I’ve been having a very good week in terms of diligent practice. I’ve gotten up every morning – no matter how early I had to be at work – and written. Sometimes it’s only for a few minutes; sometimes for an hour. And that’s great. But on the less good side, I’m having one of those days where I’m feeling like I’m not writing well and, thus, am frustrated. I’m writing, and I’m happy about that. But I want to be writing the best work ever. We all know this feeling, right? I know this isn’t rationale or even reasonable, but still, I want it . . . yuck!!
On the good side of things, I have had a few pieces picked up recently.

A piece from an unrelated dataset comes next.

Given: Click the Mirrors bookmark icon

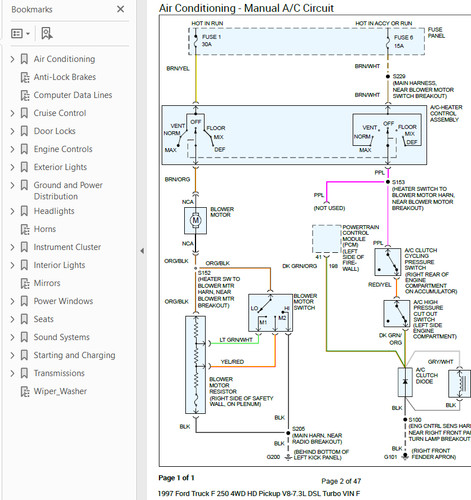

First, my essay “Shaving My Mother’s Head” will be coming out in September, I think, at South Loop Review. Then, Ginosko has picked up my essay “Reflection on Shadows,” and I just saw the proofs last night – the issue looks lovely and includes another Antioch alum, Laurie Zupan. Relief Journal is publishing my essay “Loosened Locks” in the coming months, and my interview with Sharman Apt Russell should be forthcoming in Science and Spirit very soon. So even when I’m not feeling great about my own – and to me that’s what’s most crucial in terms of a writing practice – at least I take small comfort in knowing other people seem to like it. Does anyone have an publication successes that they’d like to share? I’d love to know about them. And if anyone happens to read one of my pieces, I’d love to hear your thoughts about it – your honest thoughts. Thanks.
So I just keep plugging away and trusting that the work honors itself and the God for whom I write it because that is part of what I am made to do. Thanks for reading.